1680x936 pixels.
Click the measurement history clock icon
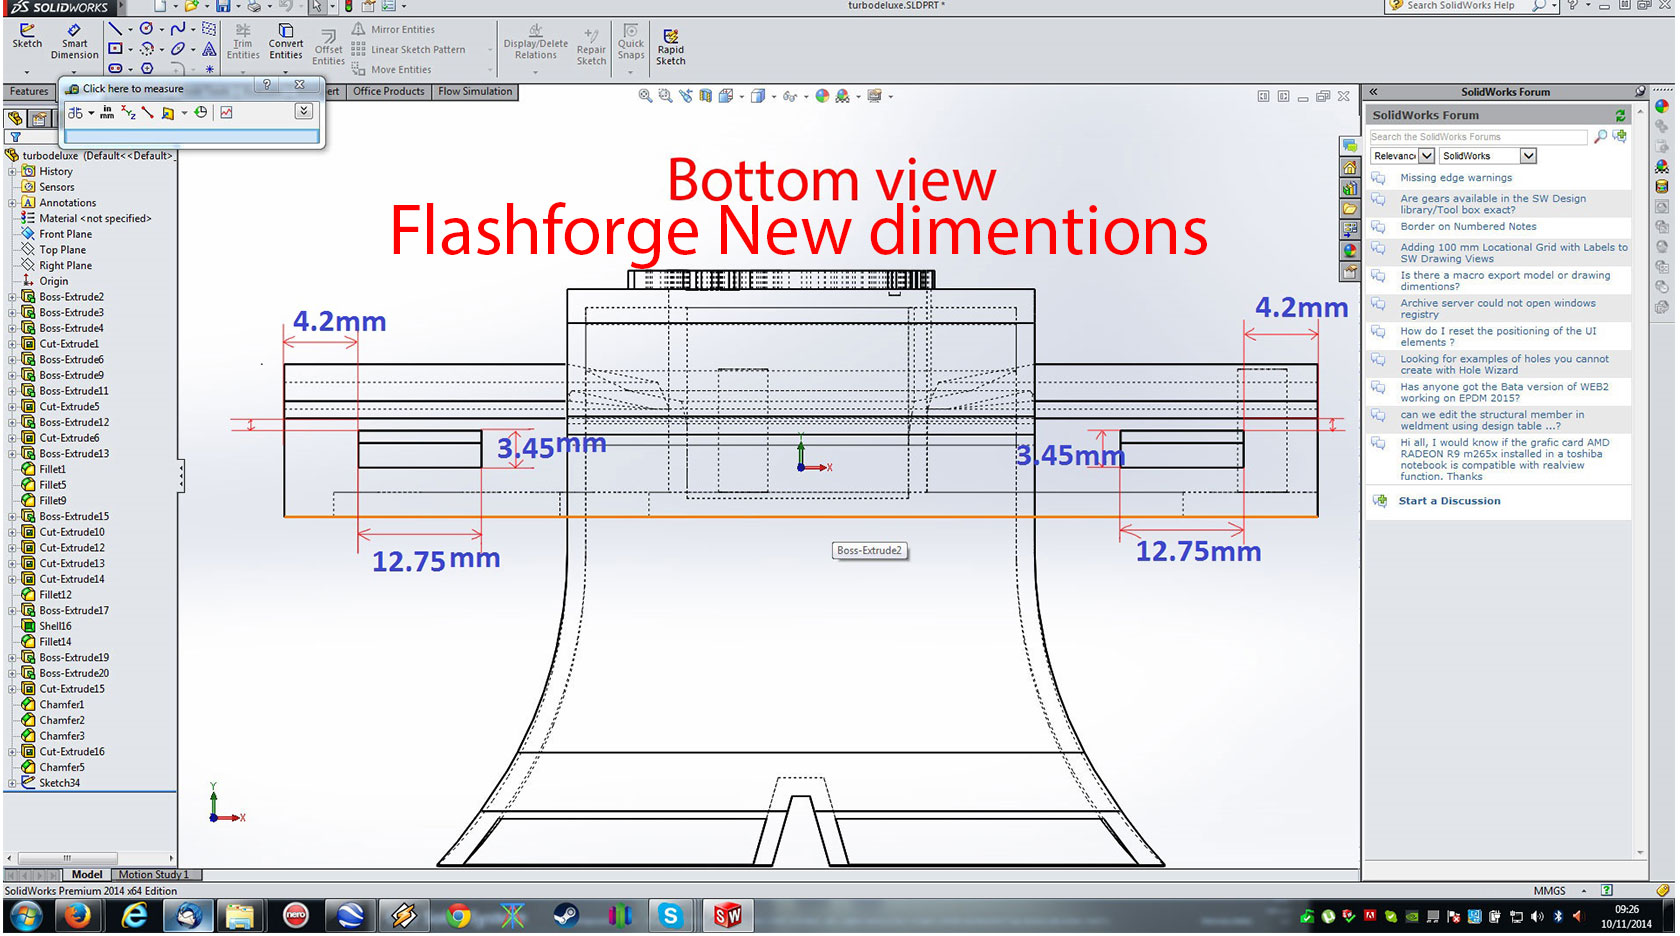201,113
--
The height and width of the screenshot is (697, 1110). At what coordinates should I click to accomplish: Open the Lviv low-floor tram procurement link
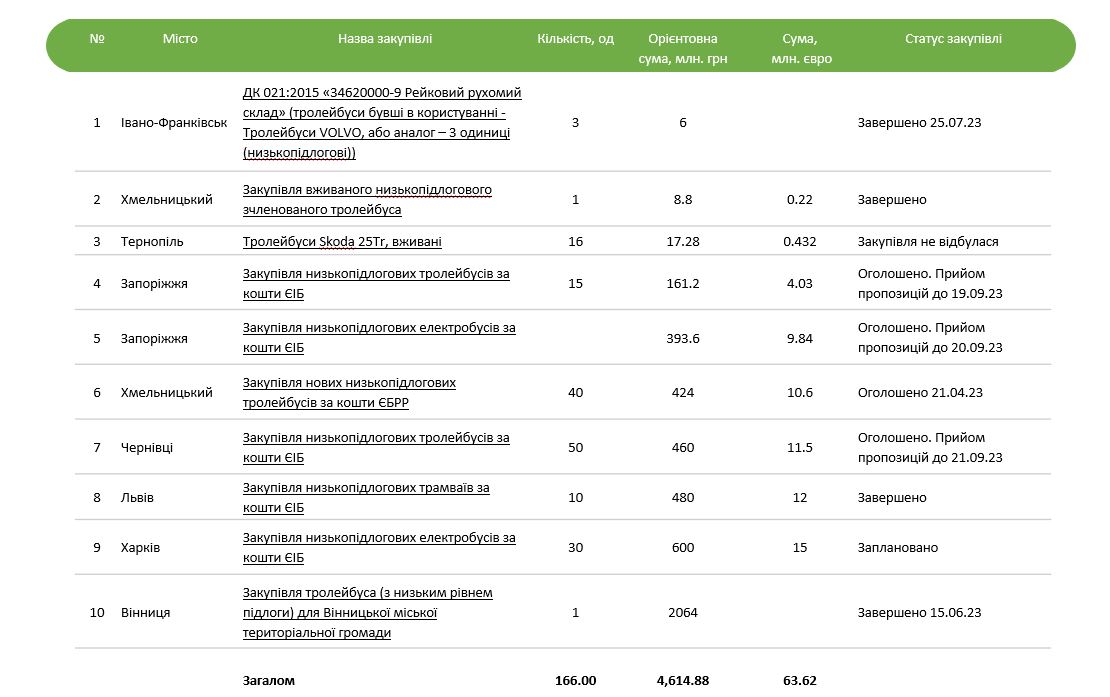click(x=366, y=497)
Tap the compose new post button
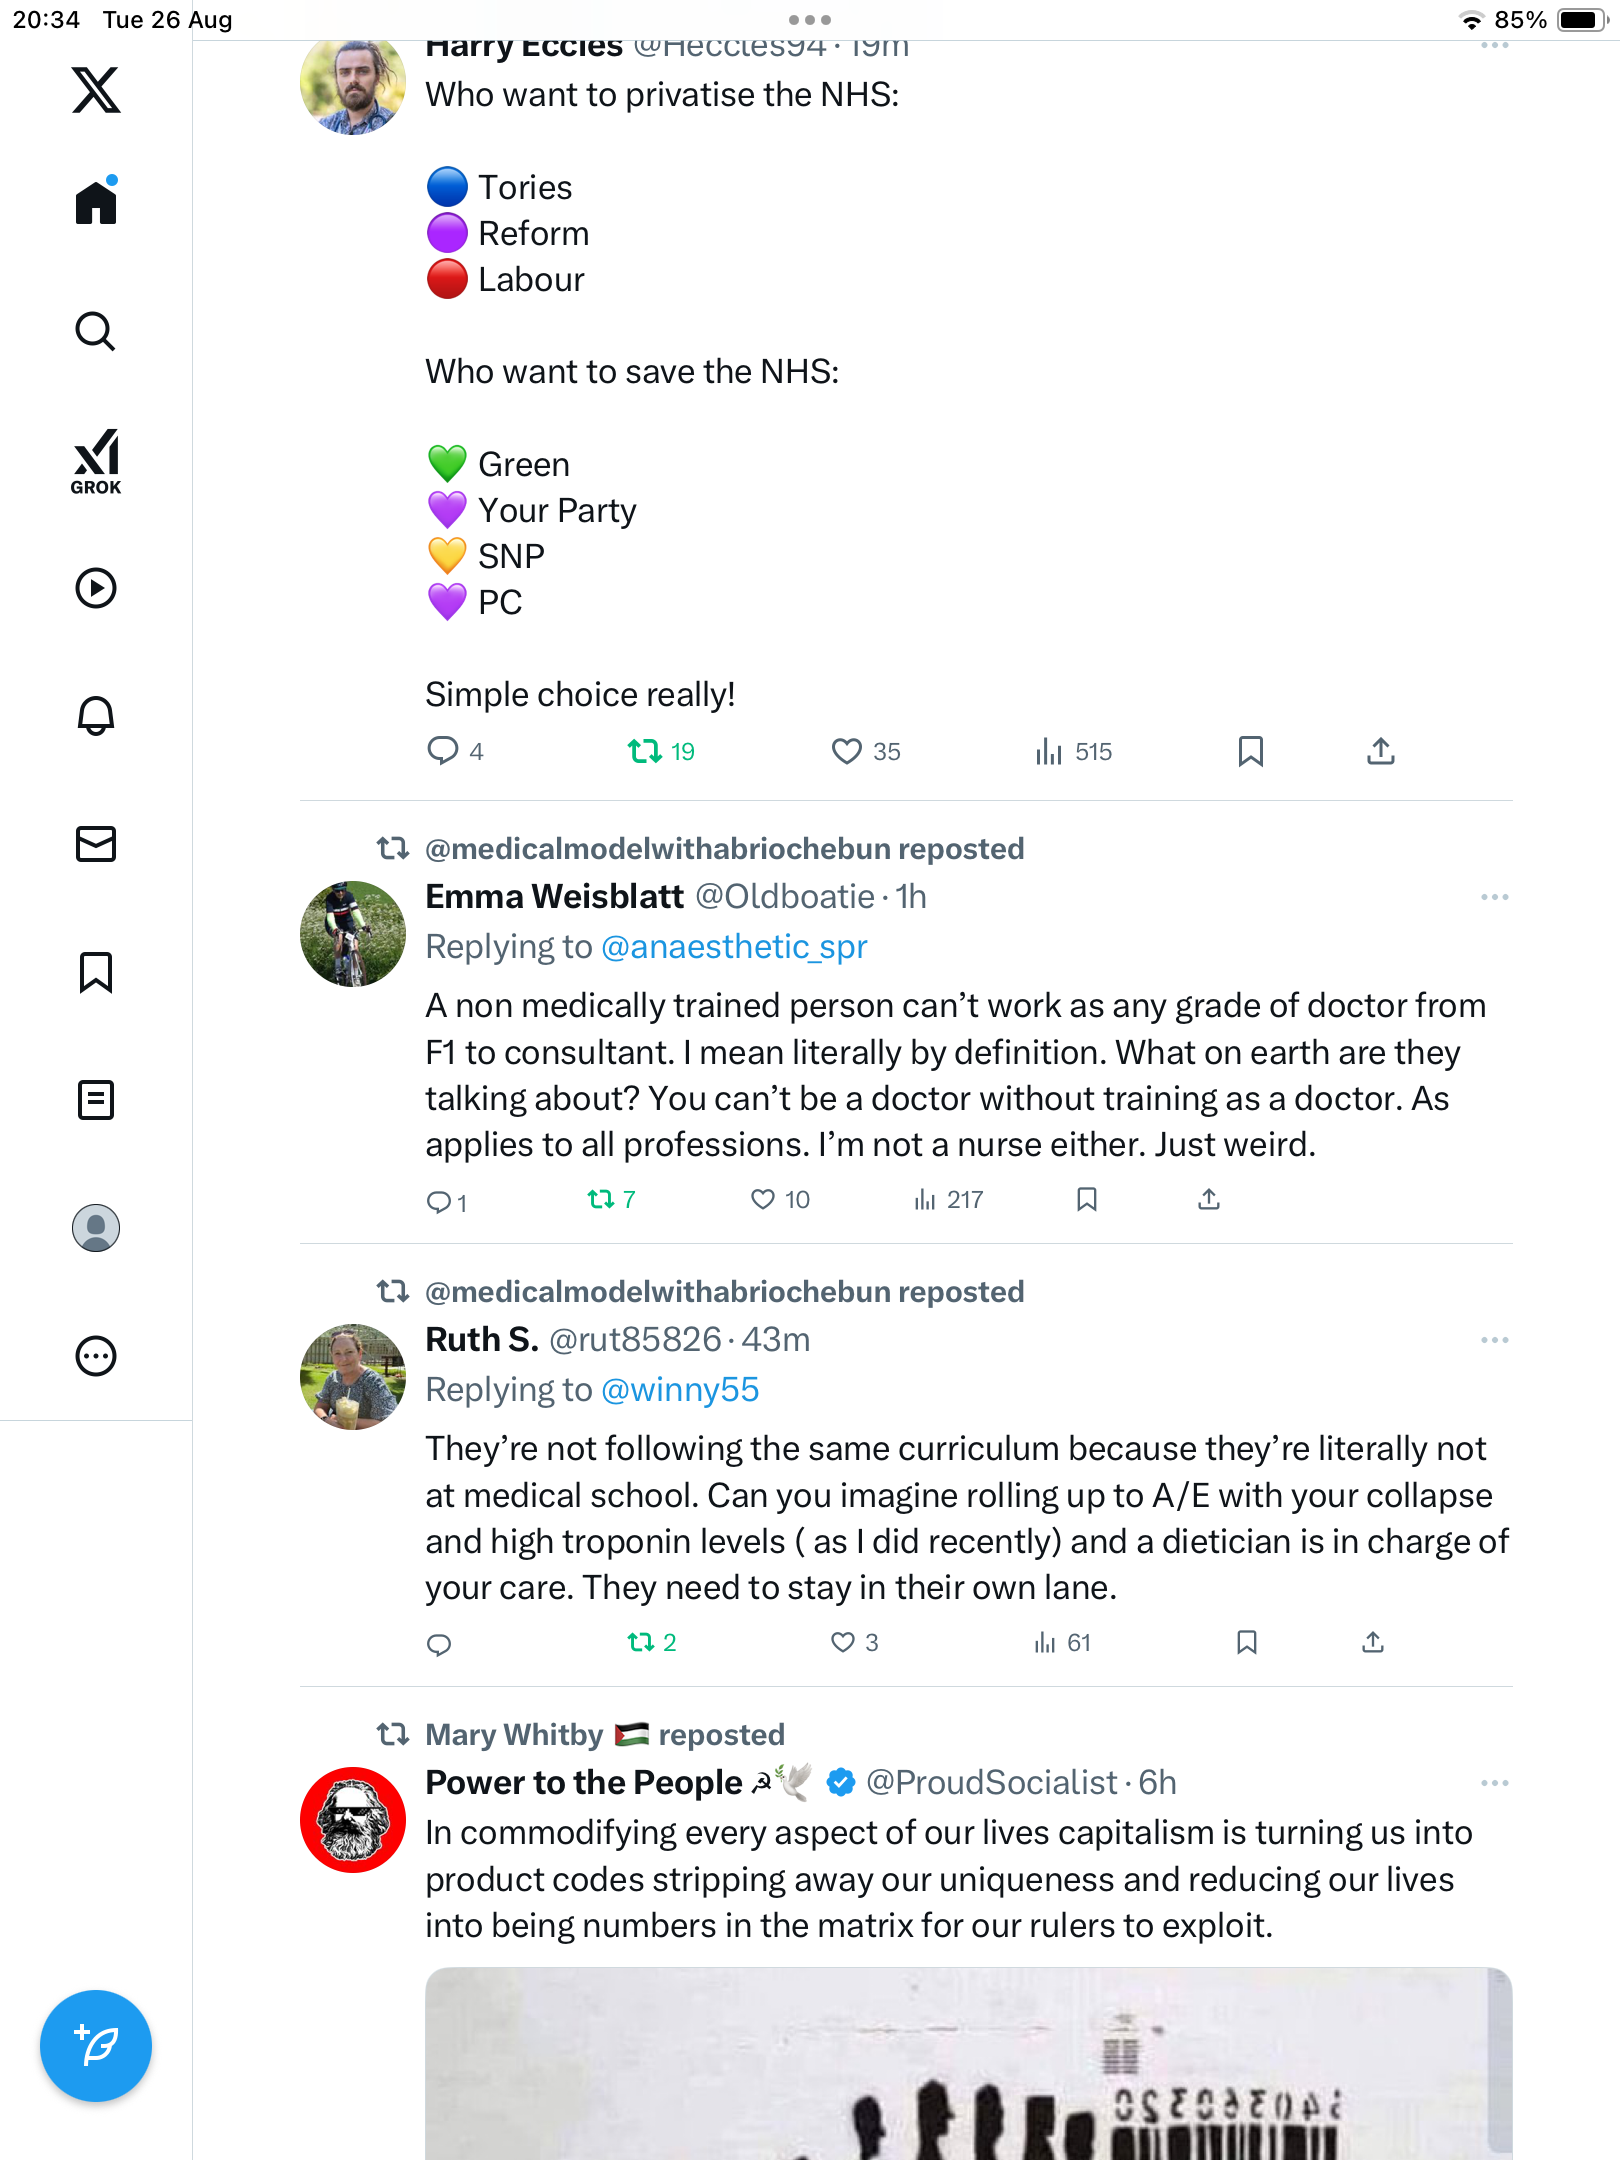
==
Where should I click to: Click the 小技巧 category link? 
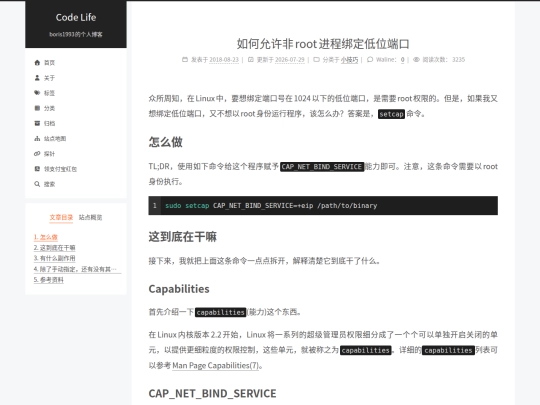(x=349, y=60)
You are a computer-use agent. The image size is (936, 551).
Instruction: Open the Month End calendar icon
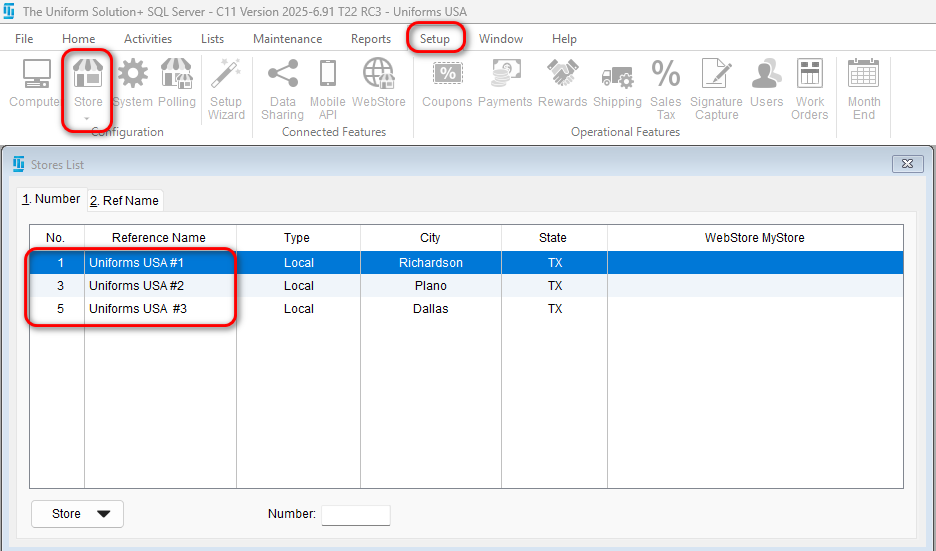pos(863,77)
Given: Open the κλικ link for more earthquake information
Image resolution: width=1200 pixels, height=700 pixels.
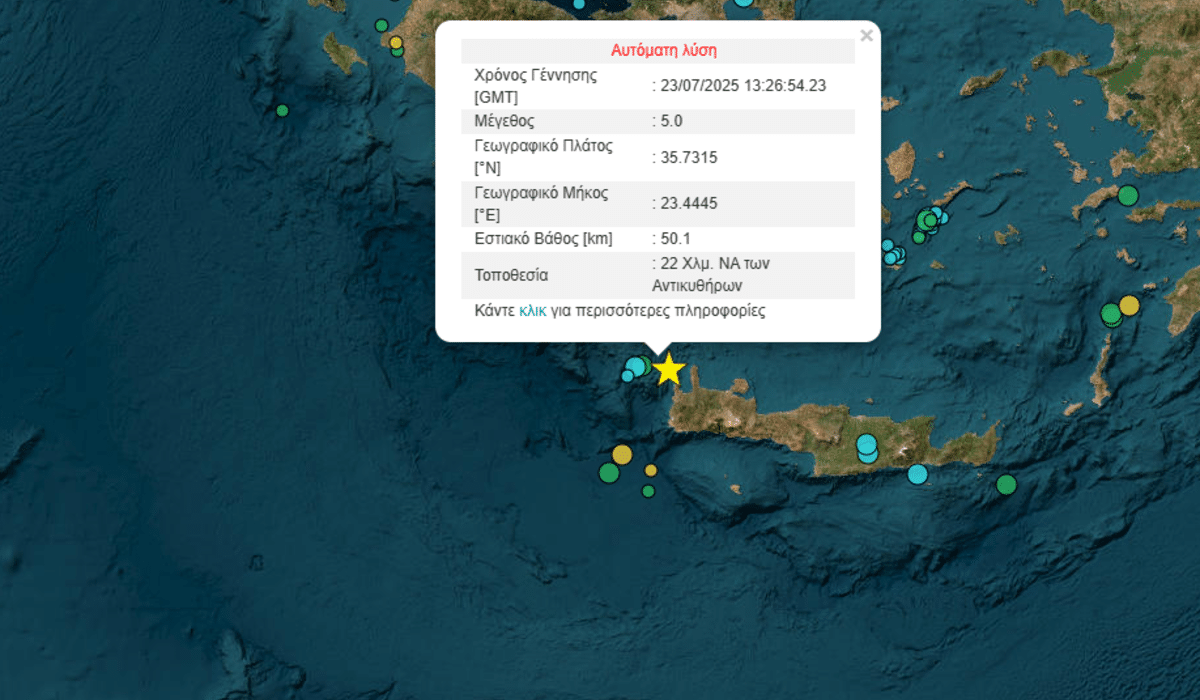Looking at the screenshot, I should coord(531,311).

* Instructions to follow
From the listing above, repeat only the lines between the line containing "The height and" and the line containing "Tap the compose new post button", those two included. Pictures are not part of the copy.

* Answer for this exercise
The height and width of the screenshot is (697, 1110). At what coordinates should I click to accomplish: Open the Lviv low-floor tram procurement link
click(x=366, y=497)
Tap the compose new post button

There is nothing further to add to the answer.